— What is needed —
Each record below should be repeated precisely as written.
□ □ □
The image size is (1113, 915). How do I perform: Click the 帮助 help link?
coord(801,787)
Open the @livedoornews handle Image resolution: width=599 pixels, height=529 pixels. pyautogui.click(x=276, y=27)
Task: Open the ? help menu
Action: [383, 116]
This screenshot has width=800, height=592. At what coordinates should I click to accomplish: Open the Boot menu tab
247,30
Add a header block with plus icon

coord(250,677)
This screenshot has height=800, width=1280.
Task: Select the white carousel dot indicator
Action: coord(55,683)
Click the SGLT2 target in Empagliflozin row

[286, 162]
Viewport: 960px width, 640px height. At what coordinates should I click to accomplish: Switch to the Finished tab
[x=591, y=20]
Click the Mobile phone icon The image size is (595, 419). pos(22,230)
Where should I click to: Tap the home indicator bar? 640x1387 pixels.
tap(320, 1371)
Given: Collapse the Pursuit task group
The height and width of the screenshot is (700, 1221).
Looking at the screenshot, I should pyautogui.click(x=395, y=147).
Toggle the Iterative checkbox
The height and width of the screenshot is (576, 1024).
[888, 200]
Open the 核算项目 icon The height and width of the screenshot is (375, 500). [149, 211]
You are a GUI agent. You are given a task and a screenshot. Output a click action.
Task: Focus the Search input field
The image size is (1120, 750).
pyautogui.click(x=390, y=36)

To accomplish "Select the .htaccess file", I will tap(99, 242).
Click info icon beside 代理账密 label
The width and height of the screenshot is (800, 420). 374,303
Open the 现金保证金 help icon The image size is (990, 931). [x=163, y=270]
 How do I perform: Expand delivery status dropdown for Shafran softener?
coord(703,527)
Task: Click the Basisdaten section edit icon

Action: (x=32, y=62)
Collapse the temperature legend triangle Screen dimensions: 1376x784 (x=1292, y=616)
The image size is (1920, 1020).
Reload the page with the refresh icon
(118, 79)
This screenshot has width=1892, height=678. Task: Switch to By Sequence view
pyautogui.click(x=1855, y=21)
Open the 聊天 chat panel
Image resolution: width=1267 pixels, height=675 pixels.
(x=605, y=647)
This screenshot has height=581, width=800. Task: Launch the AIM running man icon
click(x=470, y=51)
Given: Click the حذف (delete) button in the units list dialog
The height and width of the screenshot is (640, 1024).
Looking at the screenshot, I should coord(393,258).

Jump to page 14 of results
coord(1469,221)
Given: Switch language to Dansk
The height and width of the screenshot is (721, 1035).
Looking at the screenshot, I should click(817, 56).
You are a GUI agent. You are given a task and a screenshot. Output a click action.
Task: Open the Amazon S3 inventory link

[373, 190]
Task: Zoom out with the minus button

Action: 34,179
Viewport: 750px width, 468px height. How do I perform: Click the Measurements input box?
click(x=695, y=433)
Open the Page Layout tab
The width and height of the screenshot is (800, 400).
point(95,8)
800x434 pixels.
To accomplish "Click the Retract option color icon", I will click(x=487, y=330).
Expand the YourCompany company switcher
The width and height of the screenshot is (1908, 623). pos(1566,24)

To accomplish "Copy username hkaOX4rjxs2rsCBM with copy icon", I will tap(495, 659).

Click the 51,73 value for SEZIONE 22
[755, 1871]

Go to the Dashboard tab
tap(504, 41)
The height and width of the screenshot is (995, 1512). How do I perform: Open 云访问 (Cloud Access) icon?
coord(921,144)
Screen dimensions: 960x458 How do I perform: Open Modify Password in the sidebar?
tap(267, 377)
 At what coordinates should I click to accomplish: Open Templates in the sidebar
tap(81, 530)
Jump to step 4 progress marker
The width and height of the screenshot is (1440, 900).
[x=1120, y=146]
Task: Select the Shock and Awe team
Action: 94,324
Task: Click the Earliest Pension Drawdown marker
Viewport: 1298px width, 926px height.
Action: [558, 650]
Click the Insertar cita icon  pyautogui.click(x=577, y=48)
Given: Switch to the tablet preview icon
□ □ □
— Written solution —
The image size is (1113, 915). How do I perform: Click the 帮助 help link?
coord(801,787)
Open the @livedoornews handle Image resolution: width=599 pixels, height=529 pixels. pyautogui.click(x=276, y=27)
Task: Open the ? help menu
Action: [383, 116]
This screenshot has width=800, height=592. At what coordinates should I click to accomplish: Open the Boot menu tab
247,30
Add a header block with plus icon

coord(250,677)
This screenshot has height=800, width=1280.
Task: Select the white carousel dot indicator
Action: coord(55,683)
Click the SGLT2 target in Empagliflozin row

[286, 162]
Viewport: 960px width, 640px height. At what coordinates should I click to accomplish: Switch to the Finished tab
[x=591, y=20]
Click the Mobile phone icon The image size is (595, 419). pos(22,230)
Where should I click to: Tap the home indicator bar? 640x1387 pixels.
tap(320, 1371)
Given: Collapse the Pursuit task group
The height and width of the screenshot is (700, 1221).
Looking at the screenshot, I should pyautogui.click(x=395, y=147).
Toggle the Iterative checkbox
The height and width of the screenshot is (576, 1024).
[888, 200]
Open the 核算项目 icon The height and width of the screenshot is (375, 500). [149, 211]
You are a GUI agent. You are given a task and a screenshot. Output a click action.
Task: Focus the Search input field
The image size is (1120, 750).
pyautogui.click(x=390, y=36)

To accomplish "Select the .htaccess file", I will tap(99, 242).
Click info icon beside 代理账密 label
The width and height of the screenshot is (800, 420). 374,303
Open the 现金保证金 help icon The image size is (990, 931). [x=163, y=270]
 How do I perform: Expand delivery status dropdown for Shafran softener?
coord(703,527)
Task: Click the Basisdaten section edit icon

Action: (x=32, y=62)
Collapse the temperature legend triangle Screen dimensions: 1376x784 (x=1292, y=616)
The image size is (1920, 1020).
Reload the page with the refresh icon
(118, 79)
This screenshot has width=1892, height=678. Task: Switch to By Sequence view
pyautogui.click(x=1855, y=21)
Open the 聊天 chat panel
Image resolution: width=1267 pixels, height=675 pixels.
(x=605, y=647)
This screenshot has height=581, width=800. Task: Launch the AIM running man icon
click(x=470, y=51)
Given: Click the حذف (delete) button in the units list dialog
The height and width of the screenshot is (640, 1024).
Looking at the screenshot, I should coord(393,258).

Jump to page 14 of results
coord(1469,221)
Given: Switch language to Dansk
The height and width of the screenshot is (721, 1035).
Looking at the screenshot, I should click(817, 56).
You are a GUI agent. You are given a task and a screenshot. Output a click action.
Task: Open the Amazon S3 inventory link

[373, 190]
Task: Zoom out with the minus button

Action: 34,179
Viewport: 750px width, 468px height. How do I perform: Click the Measurements input box?
click(x=695, y=433)
Open the Page Layout tab
The width and height of the screenshot is (800, 400).
point(95,8)
800x434 pixels.
To accomplish "Click the Retract option color icon", I will click(x=487, y=330).
Expand the YourCompany company switcher
The width and height of the screenshot is (1908, 623). pos(1566,24)

To accomplish "Copy username hkaOX4rjxs2rsCBM with copy icon", I will tap(495, 659).

Click the 51,73 value for SEZIONE 22
[755, 1871]

Go to the Dashboard tab
tap(504, 41)
The height and width of the screenshot is (995, 1512). How do I perform: Open 云访问 (Cloud Access) icon?
coord(921,144)
Screen dimensions: 960x458 How do I perform: Open Modify Password in the sidebar?
tap(267, 377)
 At what coordinates should I click to accomplish: Open Templates in the sidebar
tap(81, 530)
Jump to step 4 progress marker
The width and height of the screenshot is (1440, 900).
[x=1120, y=146]
Task: Select the Shock and Awe team
Action: 94,324
Task: Click the Earliest Pension Drawdown marker
Viewport: 1298px width, 926px height.
Action: [558, 650]
Click the Insertar cita icon  pyautogui.click(x=577, y=48)
Given: Switch to the tablet preview icon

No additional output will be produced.